A union has announced it is launching legal action on behalf of the 1,800 staff who have lost their jobs following the collapse of Monarch Airlines.
Unite, which represents cabin crew and engineers, is going to lodge employment tribunal proceedings over an alleged failure by Monarch to consult staff over the redundancies.
Britain’s fifth-biggest airline has also been accused of failing to give notice or statutory pay.
The pilots union, Balpa, said it was planning action too over “shabby” treatment of its members.
The loss of 1,858 of 2,100 roles was confirmed by administrators on Monday evening – 14 hours after the shock announcement that Monarch had ceased trading with approximately 860,000 customers affected.
Of 110,000 stranded abroad, a charter operation to repatriate them resulted in 119 flights bringing 23,000 passengers home on Monday and Tuesday alone.
It is believed 30% of those affected will have taken a free flight back to the UK by Wednesday night.
Video: Why has Monarch Airlines collapsed?
Unite national officer Oliver Richardson said: “While, understandably, a lot of the focus is on passengers, Unite is determined to ensure that Monarch workers, who worked so hard to try and turn the airline around, are not left high and dry.
“The manner in which Monarch went into administration and the way the Government allowed it to happen means there is a strong claim for compensation by former Monarch workers.”
Under UK law, companies with more than 100 employees must give at least 45 days’ notice of their intention to make people redundant – and Unite says employees with more than two years’ service should receive redundancy pay.
Brian Strutton, the general secretary of Balpa, has described the treatment of Monarch’s pilots as “unbelievably cold hearted”.
The pilots’ union has claimed some of its members were left with a phone bill of almost £40 after being asked to call a premium-rate phone number to join a conference call in which their redundancies were announced.
Monarch’s administrator has since promised to reimburse those affected.
Mr Strutton said: “Not only were they given no warning of this situation but some have had to shell out their own cash to be told they’ve lost their job.”

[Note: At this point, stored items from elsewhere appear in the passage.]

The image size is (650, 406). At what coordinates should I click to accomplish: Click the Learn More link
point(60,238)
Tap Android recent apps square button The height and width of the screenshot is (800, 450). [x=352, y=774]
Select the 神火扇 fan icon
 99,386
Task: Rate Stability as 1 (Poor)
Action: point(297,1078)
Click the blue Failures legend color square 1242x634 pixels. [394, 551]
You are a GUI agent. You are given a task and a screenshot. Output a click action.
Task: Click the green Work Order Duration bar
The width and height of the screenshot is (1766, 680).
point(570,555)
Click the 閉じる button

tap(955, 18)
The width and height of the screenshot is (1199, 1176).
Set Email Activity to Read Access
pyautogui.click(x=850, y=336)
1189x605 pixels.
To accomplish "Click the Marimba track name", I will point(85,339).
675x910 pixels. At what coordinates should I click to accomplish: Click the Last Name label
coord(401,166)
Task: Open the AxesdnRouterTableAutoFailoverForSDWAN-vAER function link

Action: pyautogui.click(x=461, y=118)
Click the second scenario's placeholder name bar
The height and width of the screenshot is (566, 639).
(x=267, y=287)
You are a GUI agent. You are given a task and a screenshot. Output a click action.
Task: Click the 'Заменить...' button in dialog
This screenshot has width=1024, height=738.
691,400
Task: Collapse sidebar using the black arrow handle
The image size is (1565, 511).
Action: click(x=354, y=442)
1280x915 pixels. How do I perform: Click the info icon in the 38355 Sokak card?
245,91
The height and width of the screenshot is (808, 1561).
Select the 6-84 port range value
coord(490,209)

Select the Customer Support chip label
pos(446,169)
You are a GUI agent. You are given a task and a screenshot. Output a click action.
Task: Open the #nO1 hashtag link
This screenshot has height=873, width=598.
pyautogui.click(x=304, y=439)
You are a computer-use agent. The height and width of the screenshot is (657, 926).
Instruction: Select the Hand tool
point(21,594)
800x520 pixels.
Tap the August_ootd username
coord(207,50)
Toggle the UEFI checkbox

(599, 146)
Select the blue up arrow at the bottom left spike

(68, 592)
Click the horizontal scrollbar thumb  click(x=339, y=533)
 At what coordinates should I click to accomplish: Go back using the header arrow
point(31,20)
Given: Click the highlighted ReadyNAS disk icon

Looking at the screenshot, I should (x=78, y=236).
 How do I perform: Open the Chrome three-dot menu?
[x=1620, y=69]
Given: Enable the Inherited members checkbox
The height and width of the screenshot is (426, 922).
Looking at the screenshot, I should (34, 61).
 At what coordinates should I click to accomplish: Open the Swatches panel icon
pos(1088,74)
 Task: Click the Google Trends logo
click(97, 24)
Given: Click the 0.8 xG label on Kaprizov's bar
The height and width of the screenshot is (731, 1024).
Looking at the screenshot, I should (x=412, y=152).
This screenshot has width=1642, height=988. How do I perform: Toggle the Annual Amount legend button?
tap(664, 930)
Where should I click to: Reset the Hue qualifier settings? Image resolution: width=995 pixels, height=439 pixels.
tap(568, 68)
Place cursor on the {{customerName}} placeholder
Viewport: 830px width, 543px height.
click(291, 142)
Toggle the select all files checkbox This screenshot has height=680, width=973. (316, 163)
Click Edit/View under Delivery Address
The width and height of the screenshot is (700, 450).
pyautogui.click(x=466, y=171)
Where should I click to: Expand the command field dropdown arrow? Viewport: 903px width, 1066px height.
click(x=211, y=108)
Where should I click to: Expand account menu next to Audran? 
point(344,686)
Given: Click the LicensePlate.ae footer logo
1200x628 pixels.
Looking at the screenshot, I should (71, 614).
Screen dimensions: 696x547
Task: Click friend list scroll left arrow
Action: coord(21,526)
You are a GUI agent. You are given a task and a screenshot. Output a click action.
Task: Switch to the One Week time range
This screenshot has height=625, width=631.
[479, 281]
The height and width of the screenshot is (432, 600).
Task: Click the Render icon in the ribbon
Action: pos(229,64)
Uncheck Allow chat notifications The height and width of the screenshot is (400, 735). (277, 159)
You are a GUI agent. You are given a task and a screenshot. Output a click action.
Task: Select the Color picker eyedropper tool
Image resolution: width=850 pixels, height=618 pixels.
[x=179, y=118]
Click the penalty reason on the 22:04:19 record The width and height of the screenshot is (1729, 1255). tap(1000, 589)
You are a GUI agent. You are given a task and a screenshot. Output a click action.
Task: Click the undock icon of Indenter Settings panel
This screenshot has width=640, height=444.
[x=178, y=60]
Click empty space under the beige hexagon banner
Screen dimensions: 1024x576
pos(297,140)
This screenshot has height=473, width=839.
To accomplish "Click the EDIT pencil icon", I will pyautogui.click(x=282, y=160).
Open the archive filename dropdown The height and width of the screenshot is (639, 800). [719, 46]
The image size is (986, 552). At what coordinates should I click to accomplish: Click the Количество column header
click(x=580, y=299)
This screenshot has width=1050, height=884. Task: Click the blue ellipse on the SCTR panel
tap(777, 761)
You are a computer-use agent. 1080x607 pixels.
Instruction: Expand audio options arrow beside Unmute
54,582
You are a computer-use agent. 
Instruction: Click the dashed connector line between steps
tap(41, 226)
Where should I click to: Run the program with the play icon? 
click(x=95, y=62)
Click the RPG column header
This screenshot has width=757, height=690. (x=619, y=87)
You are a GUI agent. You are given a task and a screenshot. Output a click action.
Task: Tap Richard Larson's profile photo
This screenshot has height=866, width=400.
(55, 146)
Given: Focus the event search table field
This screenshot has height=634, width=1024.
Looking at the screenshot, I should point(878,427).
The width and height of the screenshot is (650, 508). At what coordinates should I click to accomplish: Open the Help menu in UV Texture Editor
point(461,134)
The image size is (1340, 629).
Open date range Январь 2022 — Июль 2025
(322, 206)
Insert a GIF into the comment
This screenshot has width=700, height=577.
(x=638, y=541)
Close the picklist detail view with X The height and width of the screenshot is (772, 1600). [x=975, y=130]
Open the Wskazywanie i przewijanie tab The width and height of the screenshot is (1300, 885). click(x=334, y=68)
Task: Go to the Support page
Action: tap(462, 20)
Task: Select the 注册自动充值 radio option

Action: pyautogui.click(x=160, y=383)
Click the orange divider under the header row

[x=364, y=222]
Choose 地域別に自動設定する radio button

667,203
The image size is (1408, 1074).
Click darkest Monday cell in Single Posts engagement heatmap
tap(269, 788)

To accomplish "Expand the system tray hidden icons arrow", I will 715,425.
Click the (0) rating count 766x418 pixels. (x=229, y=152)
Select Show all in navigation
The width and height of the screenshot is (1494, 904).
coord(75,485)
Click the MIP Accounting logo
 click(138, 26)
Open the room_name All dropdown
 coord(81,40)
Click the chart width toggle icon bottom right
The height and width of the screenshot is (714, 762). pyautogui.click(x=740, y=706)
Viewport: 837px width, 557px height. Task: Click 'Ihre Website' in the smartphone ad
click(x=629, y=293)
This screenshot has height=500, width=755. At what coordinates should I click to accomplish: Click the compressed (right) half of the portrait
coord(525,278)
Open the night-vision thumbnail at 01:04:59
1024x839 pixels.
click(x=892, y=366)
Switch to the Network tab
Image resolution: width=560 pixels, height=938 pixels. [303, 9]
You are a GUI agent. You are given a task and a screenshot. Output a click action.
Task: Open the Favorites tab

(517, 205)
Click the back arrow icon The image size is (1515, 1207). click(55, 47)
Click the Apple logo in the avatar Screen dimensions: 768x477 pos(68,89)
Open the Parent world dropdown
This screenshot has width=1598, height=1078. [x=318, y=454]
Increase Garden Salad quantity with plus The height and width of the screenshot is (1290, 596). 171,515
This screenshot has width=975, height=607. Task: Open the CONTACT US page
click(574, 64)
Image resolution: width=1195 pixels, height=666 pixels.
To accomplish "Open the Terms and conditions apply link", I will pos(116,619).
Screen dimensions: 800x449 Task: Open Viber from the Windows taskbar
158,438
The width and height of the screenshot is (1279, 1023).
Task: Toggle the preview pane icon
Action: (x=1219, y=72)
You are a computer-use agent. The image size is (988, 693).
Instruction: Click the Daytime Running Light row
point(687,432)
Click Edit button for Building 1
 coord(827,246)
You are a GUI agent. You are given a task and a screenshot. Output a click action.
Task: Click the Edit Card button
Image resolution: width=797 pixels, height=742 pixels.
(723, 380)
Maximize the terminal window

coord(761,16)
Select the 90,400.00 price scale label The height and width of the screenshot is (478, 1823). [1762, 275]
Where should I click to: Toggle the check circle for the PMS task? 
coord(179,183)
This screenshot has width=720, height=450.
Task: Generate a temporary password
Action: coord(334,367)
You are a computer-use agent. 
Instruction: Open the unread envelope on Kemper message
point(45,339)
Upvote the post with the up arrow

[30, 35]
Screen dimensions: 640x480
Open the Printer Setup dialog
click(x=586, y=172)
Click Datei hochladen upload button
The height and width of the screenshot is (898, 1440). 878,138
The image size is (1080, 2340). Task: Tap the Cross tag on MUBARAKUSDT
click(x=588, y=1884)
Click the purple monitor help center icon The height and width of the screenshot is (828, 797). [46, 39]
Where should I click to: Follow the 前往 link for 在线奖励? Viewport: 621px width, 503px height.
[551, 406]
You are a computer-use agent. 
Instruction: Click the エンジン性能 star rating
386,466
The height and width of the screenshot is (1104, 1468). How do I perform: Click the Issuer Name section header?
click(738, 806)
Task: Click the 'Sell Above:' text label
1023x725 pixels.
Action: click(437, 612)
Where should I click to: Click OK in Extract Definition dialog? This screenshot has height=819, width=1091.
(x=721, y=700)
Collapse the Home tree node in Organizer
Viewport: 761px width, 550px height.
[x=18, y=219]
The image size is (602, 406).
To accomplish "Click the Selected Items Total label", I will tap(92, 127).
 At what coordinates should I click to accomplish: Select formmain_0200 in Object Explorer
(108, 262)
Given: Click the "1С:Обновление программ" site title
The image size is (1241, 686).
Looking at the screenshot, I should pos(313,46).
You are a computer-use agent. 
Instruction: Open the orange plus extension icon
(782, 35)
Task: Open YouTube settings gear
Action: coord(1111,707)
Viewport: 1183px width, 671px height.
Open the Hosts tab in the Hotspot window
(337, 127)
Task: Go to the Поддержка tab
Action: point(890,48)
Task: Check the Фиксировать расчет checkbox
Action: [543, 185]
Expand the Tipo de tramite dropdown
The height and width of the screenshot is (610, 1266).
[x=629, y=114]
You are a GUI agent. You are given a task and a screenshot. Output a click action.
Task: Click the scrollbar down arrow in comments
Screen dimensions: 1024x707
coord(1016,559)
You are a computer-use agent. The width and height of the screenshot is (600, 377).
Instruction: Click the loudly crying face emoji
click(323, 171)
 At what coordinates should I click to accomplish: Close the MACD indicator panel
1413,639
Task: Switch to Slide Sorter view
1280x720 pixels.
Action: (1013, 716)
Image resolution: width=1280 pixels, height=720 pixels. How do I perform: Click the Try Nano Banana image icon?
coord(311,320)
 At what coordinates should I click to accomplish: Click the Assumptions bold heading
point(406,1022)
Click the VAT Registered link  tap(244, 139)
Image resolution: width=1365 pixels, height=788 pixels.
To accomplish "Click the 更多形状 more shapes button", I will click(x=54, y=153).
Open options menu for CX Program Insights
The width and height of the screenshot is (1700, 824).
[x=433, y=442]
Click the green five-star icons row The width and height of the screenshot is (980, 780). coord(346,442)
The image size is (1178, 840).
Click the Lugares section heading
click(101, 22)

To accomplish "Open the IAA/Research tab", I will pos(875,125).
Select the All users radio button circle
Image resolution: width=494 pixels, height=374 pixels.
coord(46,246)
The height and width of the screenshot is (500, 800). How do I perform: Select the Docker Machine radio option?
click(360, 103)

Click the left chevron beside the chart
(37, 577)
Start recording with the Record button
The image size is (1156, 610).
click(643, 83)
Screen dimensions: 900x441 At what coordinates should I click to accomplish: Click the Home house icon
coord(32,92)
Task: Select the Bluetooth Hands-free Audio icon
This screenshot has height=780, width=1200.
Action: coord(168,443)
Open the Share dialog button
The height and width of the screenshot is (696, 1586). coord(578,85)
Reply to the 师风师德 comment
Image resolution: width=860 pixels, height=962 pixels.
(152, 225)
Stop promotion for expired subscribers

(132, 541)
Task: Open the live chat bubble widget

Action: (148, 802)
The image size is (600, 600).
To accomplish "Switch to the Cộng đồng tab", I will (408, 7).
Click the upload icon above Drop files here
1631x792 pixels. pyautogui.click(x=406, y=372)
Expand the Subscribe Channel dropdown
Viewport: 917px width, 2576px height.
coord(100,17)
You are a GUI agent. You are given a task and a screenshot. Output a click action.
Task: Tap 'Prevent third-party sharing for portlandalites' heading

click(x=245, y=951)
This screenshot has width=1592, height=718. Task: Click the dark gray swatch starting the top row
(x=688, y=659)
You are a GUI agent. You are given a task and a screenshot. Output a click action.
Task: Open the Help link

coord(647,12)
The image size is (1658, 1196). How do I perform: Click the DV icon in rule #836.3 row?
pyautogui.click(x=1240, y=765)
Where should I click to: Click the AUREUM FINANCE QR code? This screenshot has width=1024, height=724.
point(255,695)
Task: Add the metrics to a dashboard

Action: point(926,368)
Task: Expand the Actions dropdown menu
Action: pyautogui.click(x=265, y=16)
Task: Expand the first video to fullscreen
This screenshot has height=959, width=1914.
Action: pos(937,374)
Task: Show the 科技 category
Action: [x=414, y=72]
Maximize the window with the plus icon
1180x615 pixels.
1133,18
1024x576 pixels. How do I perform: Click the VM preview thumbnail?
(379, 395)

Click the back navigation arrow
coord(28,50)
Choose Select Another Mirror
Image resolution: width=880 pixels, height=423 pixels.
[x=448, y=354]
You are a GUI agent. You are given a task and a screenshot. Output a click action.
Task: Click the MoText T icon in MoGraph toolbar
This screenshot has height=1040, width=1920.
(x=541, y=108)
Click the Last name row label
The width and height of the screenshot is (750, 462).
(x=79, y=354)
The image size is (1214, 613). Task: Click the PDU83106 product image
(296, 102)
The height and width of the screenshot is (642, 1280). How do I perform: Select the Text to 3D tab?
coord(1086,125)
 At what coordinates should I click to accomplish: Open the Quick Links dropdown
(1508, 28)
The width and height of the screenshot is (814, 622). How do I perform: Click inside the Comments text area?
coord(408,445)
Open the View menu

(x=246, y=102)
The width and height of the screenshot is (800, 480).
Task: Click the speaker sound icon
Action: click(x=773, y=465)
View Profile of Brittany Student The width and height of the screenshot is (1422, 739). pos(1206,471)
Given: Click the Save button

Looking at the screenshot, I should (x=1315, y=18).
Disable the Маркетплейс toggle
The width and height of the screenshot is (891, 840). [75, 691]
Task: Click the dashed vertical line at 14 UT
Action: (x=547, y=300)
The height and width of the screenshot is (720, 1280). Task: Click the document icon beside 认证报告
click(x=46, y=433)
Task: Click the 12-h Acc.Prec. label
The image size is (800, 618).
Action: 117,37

Video: Holidays ruined by Monarch closure
Administrator KPMG said treatment of staff was one of its “utmost priorities” as it assumed responsibility for Monarch Travel Group and Monarch Airlines at 4.30am on Monday.
It said representatives held a series of meeting with staff aimed at ensuring they receive the compensation they are entitled to.
A spokesperson added: “Since then, the administration and Monarch HR teams have continued to work hard to ensure that all employees receive any information and support they need.
“Additionally, a number of the Monarch HR team have been retained to hold jobs fairs and similar activity over the coming days and weeks to try to get as many people as possible back in to work as soon as possible.”